“Oh, is that you, Mr. Rawson? Have you your automatic there? Please, please finish the poor brute! I-I’ve wounded her—after provoking an attack.”

“I saw you, saw the whole episode,” Rawson declared grimly.

He drew his revolver, a shot rang out through the wood, and the bobcat lay still.

Silence.

Hugh swallowed hard, choking down a lump in his throat.

“I suppose we’ll have to report this—this exploit,” said Rawson gravely, laying a hand on Hugh’s shoulder. “Of course you’ll want the skin?”

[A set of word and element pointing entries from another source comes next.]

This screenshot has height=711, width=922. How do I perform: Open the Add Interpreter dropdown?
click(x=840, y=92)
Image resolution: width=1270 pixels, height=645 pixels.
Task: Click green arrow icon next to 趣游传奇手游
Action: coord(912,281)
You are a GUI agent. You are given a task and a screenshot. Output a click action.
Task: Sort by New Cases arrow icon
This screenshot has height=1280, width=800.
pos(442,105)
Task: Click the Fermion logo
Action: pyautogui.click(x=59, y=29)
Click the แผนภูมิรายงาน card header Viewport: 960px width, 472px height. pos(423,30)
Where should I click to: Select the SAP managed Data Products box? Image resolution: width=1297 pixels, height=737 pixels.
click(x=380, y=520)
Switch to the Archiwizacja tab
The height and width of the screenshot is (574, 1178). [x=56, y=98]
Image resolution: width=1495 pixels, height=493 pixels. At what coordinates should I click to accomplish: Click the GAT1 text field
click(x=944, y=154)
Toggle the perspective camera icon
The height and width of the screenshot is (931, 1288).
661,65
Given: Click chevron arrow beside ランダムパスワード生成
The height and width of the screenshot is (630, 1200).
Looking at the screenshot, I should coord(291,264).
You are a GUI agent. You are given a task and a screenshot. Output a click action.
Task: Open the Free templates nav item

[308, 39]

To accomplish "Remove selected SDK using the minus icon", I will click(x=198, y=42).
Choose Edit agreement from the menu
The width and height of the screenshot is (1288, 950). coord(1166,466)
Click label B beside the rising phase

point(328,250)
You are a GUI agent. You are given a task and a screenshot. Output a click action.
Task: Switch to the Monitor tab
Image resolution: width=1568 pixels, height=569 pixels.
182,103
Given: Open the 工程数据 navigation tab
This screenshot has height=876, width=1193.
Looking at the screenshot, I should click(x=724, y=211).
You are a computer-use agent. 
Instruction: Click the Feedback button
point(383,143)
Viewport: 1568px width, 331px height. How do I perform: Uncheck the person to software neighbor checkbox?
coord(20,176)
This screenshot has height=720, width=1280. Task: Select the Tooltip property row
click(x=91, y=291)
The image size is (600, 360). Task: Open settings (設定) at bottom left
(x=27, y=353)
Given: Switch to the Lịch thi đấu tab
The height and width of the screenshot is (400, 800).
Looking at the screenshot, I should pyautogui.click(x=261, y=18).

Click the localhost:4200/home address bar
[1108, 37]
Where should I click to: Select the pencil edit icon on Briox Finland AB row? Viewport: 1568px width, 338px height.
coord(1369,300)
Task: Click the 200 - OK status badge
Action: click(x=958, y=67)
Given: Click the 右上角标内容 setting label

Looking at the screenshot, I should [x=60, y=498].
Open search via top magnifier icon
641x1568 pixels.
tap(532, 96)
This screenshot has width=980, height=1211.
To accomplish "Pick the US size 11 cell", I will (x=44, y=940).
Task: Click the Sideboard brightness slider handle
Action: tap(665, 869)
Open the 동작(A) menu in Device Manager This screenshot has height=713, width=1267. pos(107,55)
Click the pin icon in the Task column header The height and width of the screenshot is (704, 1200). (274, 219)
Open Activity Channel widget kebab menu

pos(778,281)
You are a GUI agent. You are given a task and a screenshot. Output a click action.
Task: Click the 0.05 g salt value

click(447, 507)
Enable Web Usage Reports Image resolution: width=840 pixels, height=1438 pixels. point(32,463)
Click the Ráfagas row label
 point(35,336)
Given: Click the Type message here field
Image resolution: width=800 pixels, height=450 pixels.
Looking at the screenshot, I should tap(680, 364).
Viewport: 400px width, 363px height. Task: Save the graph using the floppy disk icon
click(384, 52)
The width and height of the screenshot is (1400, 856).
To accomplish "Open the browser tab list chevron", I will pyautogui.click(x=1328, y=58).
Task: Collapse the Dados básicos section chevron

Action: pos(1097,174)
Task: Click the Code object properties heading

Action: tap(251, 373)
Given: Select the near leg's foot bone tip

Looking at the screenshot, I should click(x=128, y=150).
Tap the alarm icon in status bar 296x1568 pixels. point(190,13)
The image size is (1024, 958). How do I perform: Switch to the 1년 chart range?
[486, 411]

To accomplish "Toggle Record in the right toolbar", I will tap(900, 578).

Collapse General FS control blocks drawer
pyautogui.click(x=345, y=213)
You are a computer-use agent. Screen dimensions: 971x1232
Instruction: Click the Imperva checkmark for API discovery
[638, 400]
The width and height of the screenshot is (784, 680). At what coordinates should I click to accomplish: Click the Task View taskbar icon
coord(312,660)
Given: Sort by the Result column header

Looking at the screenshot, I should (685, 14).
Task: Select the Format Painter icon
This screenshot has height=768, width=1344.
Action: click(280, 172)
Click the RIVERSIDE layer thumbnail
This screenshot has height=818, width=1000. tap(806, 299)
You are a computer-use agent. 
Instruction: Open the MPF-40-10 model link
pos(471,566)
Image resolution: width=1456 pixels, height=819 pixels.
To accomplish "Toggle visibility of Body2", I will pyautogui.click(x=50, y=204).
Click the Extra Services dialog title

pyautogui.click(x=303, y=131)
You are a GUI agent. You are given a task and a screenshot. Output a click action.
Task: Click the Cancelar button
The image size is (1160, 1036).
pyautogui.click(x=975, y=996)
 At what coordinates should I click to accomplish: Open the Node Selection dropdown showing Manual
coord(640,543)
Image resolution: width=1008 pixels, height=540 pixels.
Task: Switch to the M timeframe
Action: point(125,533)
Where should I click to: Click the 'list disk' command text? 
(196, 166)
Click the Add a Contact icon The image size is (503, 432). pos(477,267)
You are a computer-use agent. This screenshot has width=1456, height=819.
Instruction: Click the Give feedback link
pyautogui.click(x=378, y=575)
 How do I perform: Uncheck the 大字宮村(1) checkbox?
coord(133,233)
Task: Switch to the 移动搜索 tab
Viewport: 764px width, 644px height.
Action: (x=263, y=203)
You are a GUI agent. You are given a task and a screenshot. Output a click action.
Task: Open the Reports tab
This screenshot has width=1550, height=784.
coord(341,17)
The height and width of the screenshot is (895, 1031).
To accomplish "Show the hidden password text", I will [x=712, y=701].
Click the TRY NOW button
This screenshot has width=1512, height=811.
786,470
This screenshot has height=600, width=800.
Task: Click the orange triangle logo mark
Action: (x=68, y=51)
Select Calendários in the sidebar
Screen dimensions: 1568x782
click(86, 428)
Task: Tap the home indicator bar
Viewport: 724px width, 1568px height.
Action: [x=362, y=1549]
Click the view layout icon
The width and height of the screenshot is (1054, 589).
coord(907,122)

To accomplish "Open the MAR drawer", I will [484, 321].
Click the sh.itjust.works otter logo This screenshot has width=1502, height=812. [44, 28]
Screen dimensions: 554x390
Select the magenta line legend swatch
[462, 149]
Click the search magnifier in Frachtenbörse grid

The absence of any word of praise, any congratulation on his narrow escape, made Hugh feel doubly ashamed. To be sure, he had done a very plucky thing, he had shown a certain sort of courage which, had it been exerted wholly in self-defense, would have won golden opinions from his comrades, instead of this tacit censure on the part of Rawson. But there was nothing to do except brazen it out.

“Ye-es, I want the skin,” he replied slowly. “It will remind me of—of—not to do it again.”

“Take it and welcome, old man. When you have skinned the critter, you will go back to camp. I’ve caught you, see? You’re my prisoner.”

The young leader of the Wolf patrol, self-accused of needless slaughter, glanced at his superior with a look of unconcern.